# WHAT THE TASK REQUIRES
Edit the lines starting with the line with "Switch to the hotels bed tab" and going on through the line with "tap(369, 353)", replacing "Wireless Network Name" with "Wi-Fi Network Name" and leaving all else unchanged. Give only those lines, without the pictures.

# DATASET
- - - - - - -

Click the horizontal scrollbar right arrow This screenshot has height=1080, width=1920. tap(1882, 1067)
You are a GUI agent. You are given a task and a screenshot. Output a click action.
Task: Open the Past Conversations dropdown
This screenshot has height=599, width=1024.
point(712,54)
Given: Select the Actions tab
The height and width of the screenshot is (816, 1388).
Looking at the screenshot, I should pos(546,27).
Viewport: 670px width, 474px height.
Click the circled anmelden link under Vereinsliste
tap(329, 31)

- - - - - - -

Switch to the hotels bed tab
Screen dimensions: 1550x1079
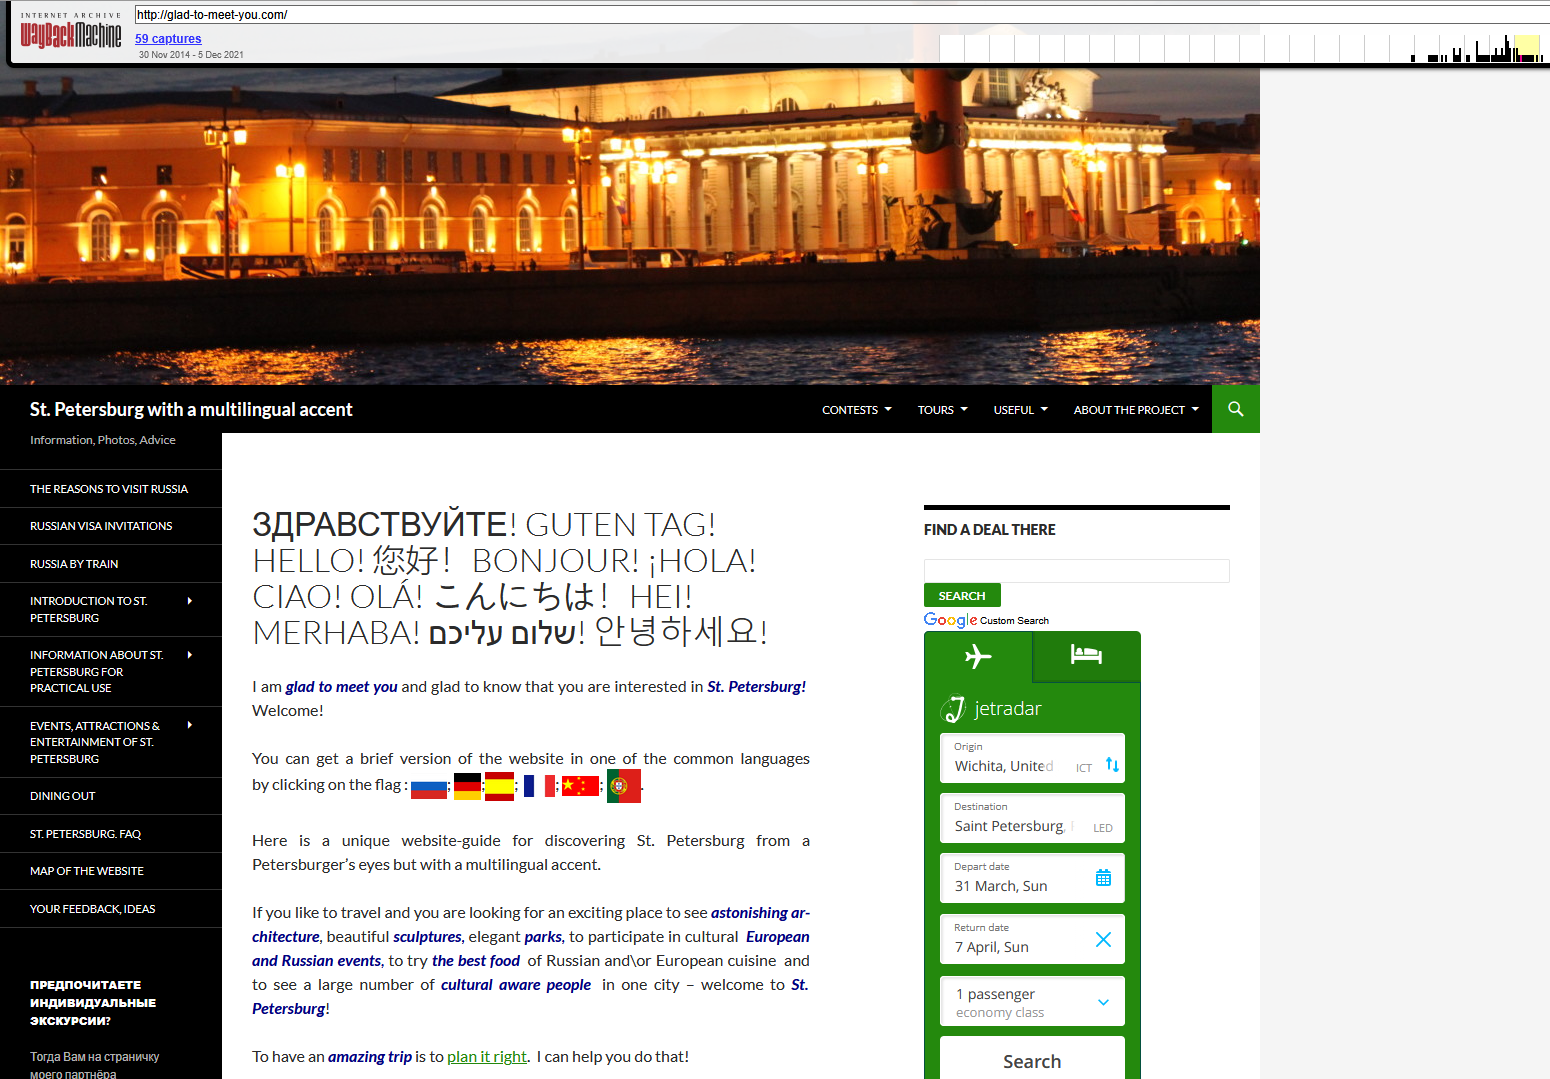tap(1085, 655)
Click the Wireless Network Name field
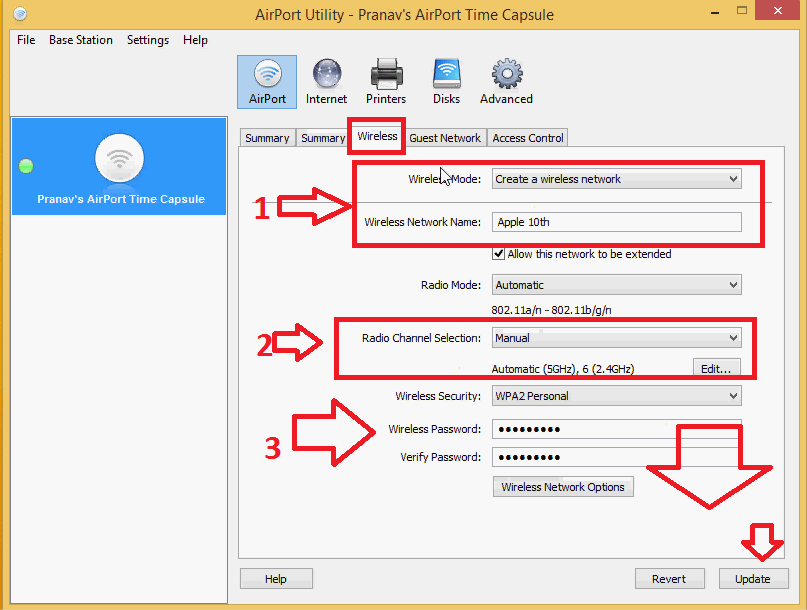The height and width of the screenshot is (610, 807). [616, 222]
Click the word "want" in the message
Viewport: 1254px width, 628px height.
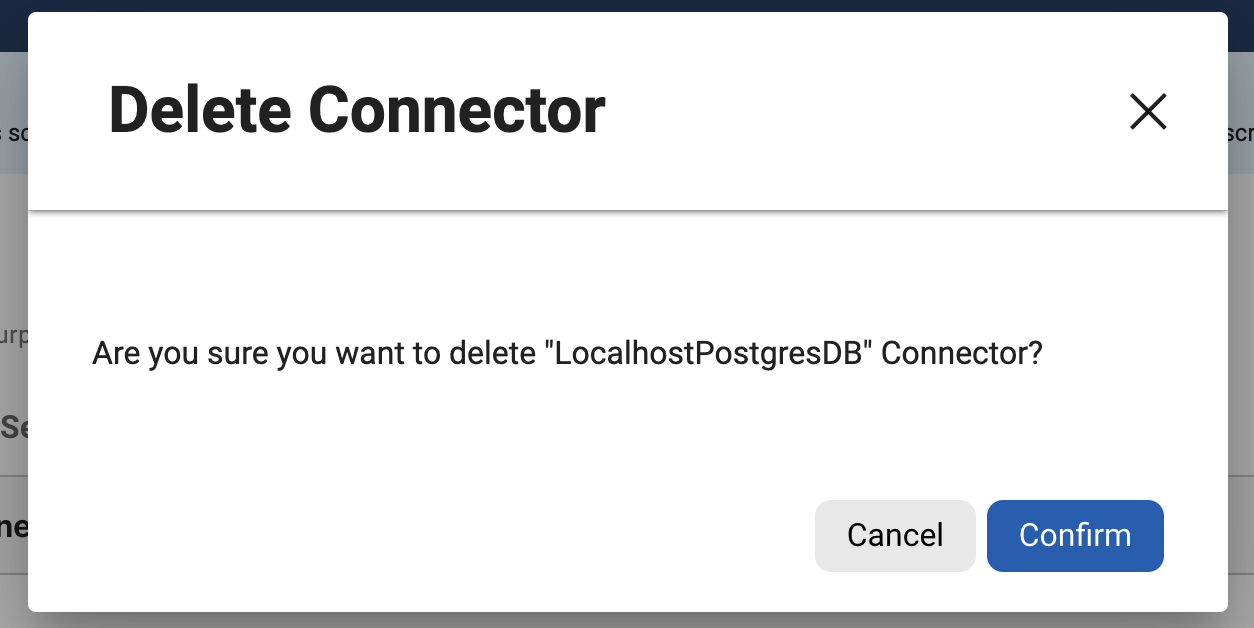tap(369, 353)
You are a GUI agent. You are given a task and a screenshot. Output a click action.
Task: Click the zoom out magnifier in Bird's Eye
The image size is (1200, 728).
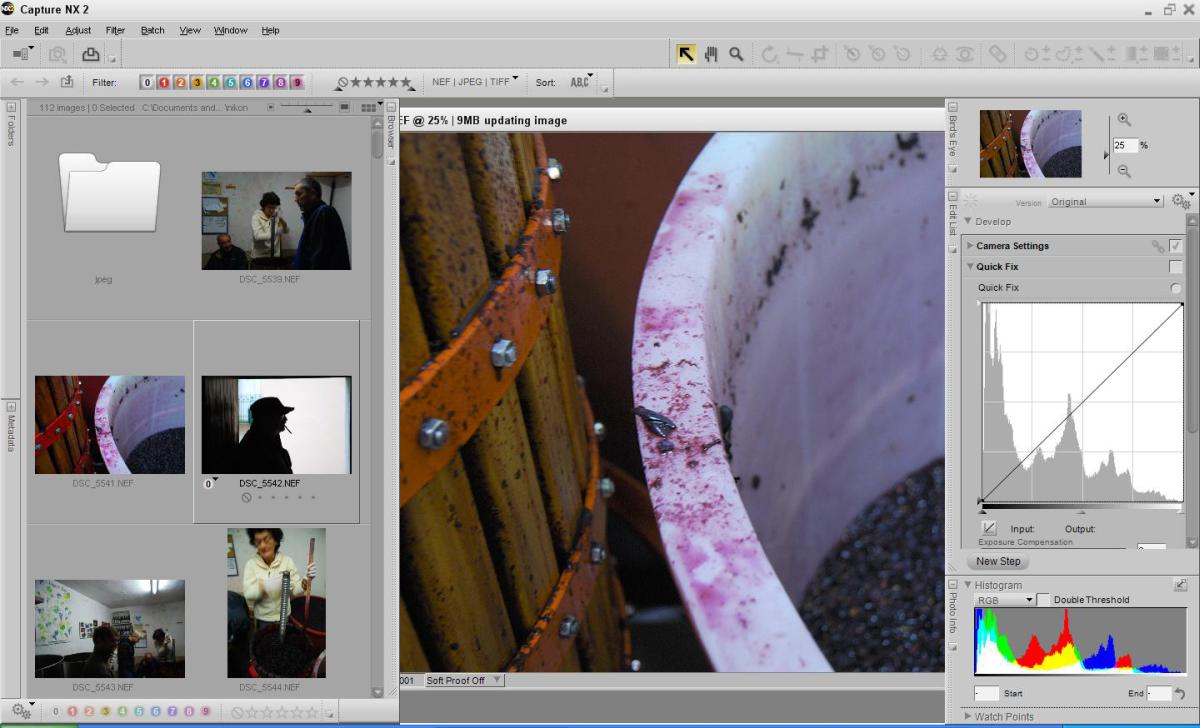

- - - - - - -

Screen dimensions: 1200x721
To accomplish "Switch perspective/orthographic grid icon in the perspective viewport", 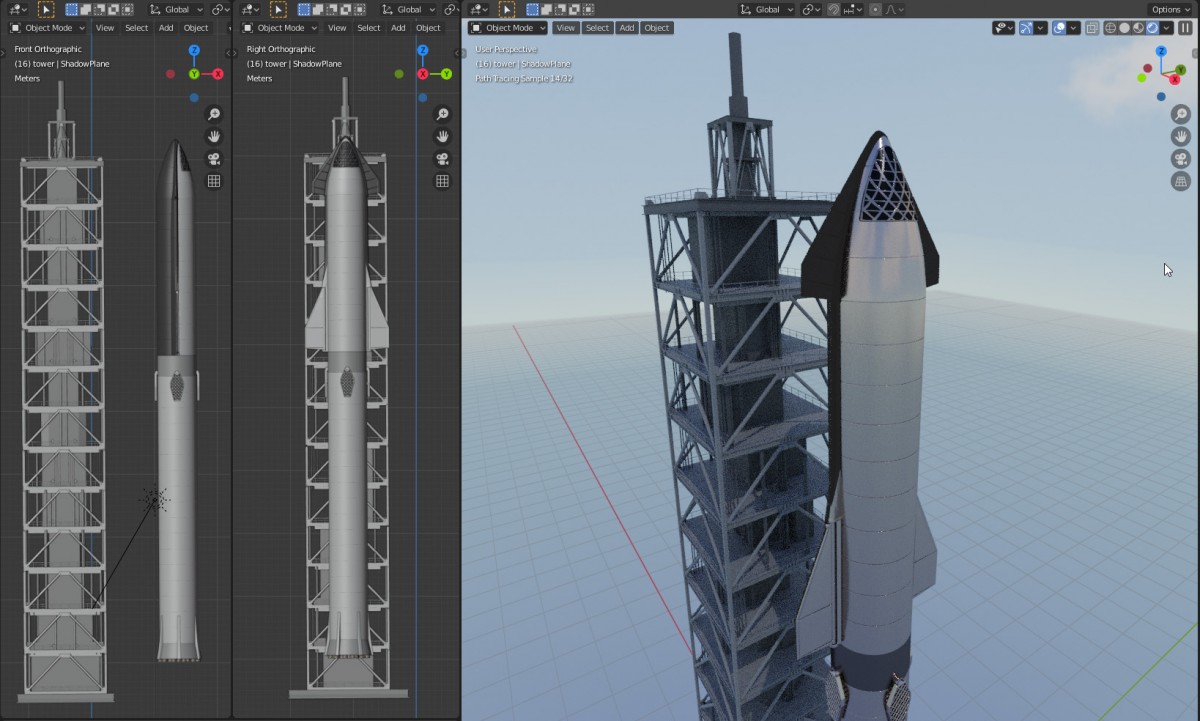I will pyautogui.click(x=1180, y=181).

- - - - - - -

# THE REPLY
Switch to the hotels bed tab
Screen dimensions: 1550x1079
tap(1085, 655)
Click the Wi-Fi Network Name field
The height and width of the screenshot is (610, 807). [616, 222]
Click the word "want" in the message
Viewport: 1254px width, 628px height.
tap(369, 353)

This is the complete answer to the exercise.